A juror who overslept by eight hours costing the tax-payer £12,000 has found himself in the dock in front of an angry judge.
Robert Mace, 36, was fined after he delayed the start of a baby shaking trial by one day after he told a top judge that he had overslept – but couldn’t explain why.
The trial was set to start at Hull Crown Court, East Yorks., of a man accused of shaking a baby when he caused the court to be put on hold off beginning the case.
But after the trial concluded – restaurant worker Mace found himself in the dock after admitting contempt of court.
Judge Jeremy Richardson, QC, told the defendant: “Sleeping in, the like of which I have never, in 37 years experience as a lawyer, heard before.”

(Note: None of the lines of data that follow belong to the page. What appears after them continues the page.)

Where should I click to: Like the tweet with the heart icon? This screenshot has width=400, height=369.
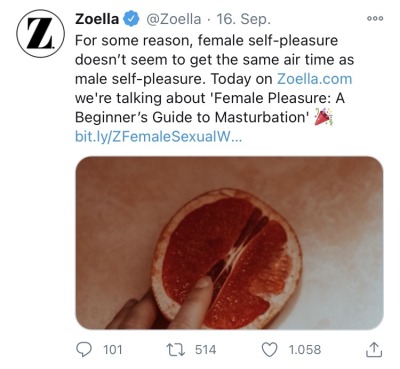pos(269,350)
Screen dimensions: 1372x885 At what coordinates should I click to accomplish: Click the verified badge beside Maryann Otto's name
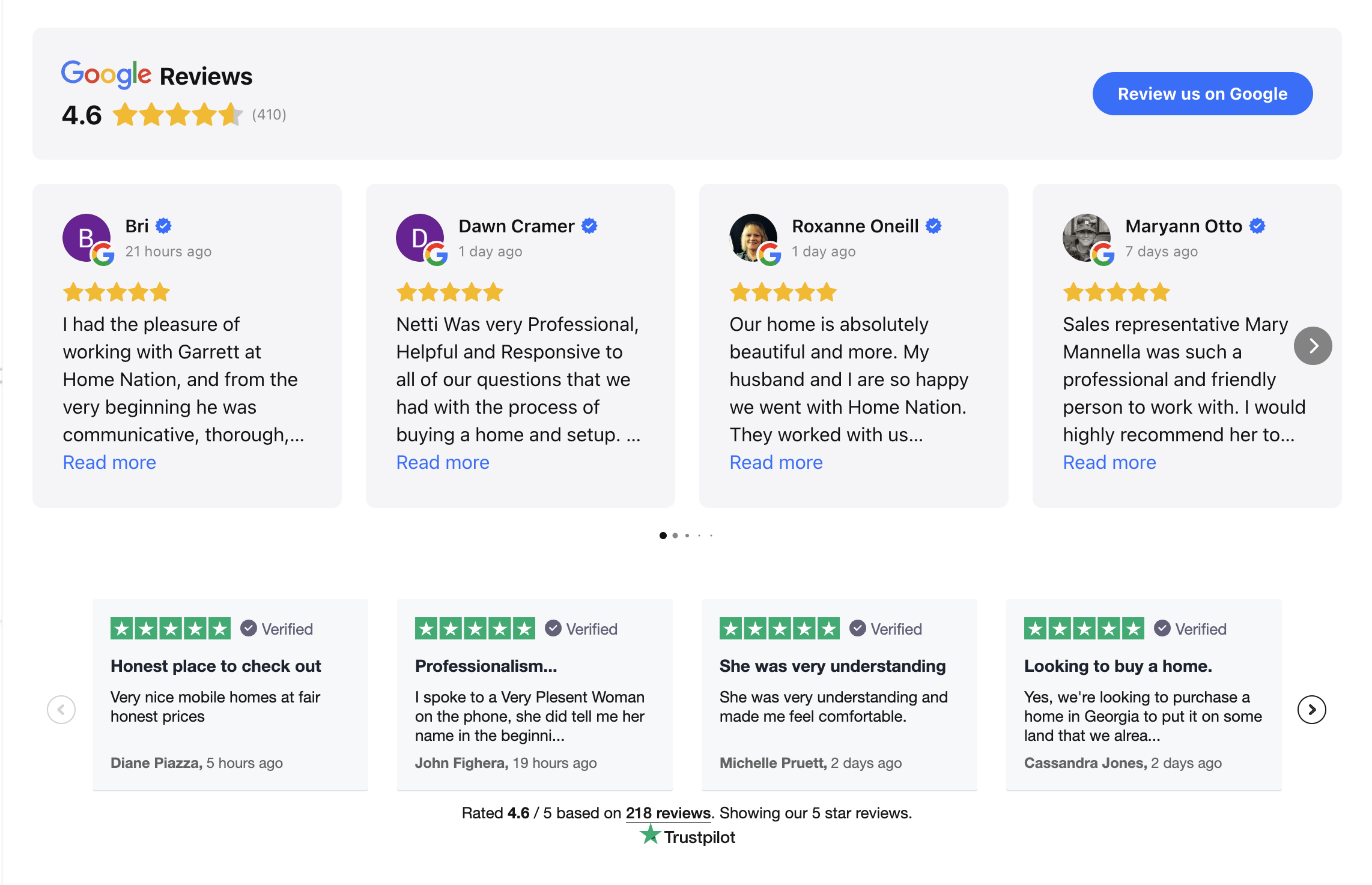(x=1258, y=226)
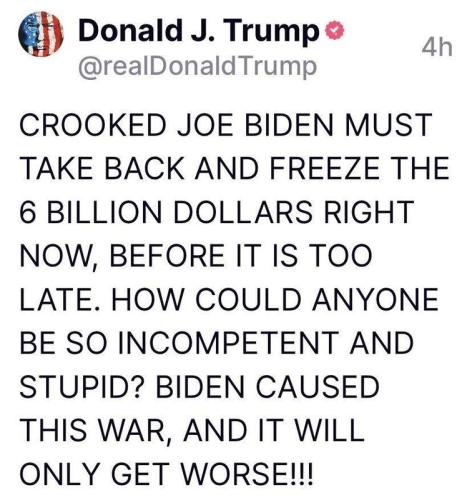Click the word INCOMPETENT in the post

click(229, 343)
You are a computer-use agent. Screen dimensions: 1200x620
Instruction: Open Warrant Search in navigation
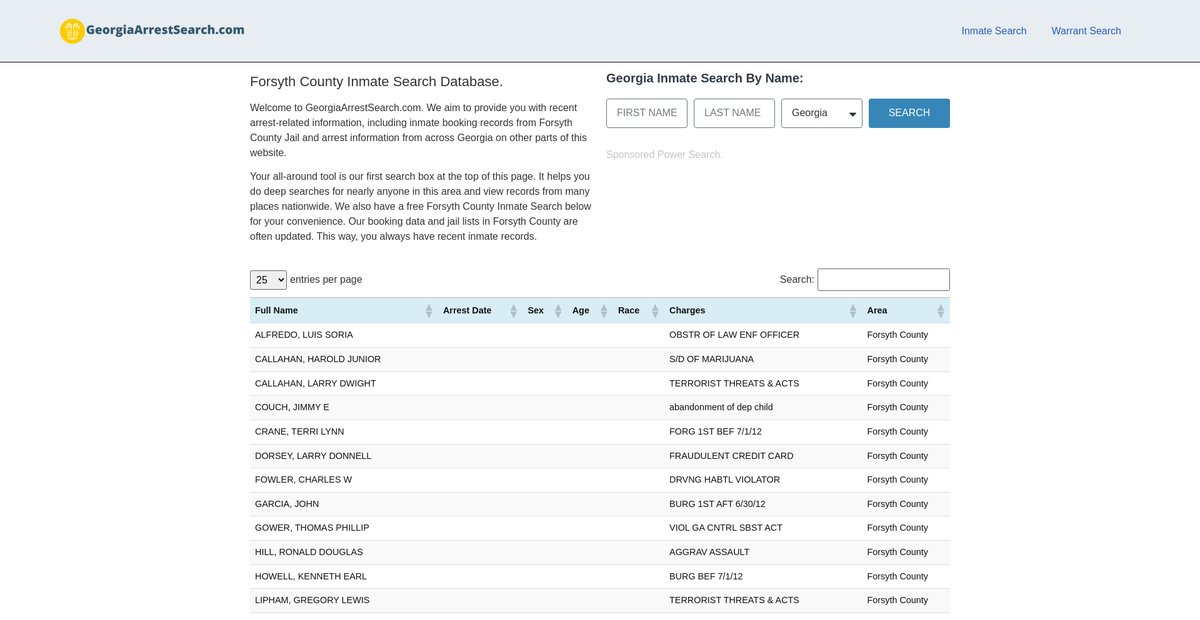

Nigel Newton, 23, faced a charge of shaking a baby causing the child horrific injuries and was later found guilty.
However, on the day the trial was about to start on June 21, the court couldn’t begin proceedings due to the absence of Mace.
A court bailiff was then dispatched to his home in Hull, East Yorks., who failed to wake him at his door.
When Mace finally spoke to an official he “asked for a car to be sent to pick him up”.
Mace said he had gone to bed at about 11pm, set his alarm for 6am as he always did, but slept until 2pm – over 15 hours.
The judge asked the defendant when he eventually arrived at court: “Can you offer any explanation for this bizarre state of affairs?”
Mace, who also apologised, said: “Unfortunately, I can’t.”
The jury Mace was serving on was discharged, and its replacement suffered the same fate because another juror was excused for a legitimate reason.
Newton was eventually convicted by a third jury of causing grievous bodily harm with intent on Tuesday (July 4).
Mace has now been fined £100 after admitting contempt in the face of a court, an offence under the Juries Act 1974.
As well as causing huge financial expense with the running of a single Crown court in Hull said to cost more than £6,000 a day.
They included a number of doctors due to give expert evidence who had to reschedule their diaries – one of whom had a surgical list.
Explaining the impact of his oversleeping, Judge Richardson told Mace: “First, other jurors on that case were inconvenienced substantially.
“The defendant, who was facing a serious charge, and no doubt faced the anxiety that one would expect a defendant faces in such circumstances, had those anxieties exacerbated by the delay.
“Of greater importance in one sense was the fact the witnesses in the case, some of whom were professional doctors of considerable eminence, had to have their timetable for giving evidence fundamentally revised.
“Each one of the doctors was a busy practitioner. Each one of the doctors had his own clinical obligations. One had a surgical list.
“All of that had to be re-arranged; it caused massive inconvenience, not only to the civilian witnesses, but to the professional witnesses in this case.”
Mace, a waiter and barman in a hotel restaurant, said he was on a “zero hours” contract and usually earned more than £600 a month.
He was ordered to pay the fine at £30 a month.
The judge told him: “I’m not preventing you from doing jury service in the future.
“I just hope this has brought home to you the seriousness and the consequences that follow from your really quite deplorable behaviour.”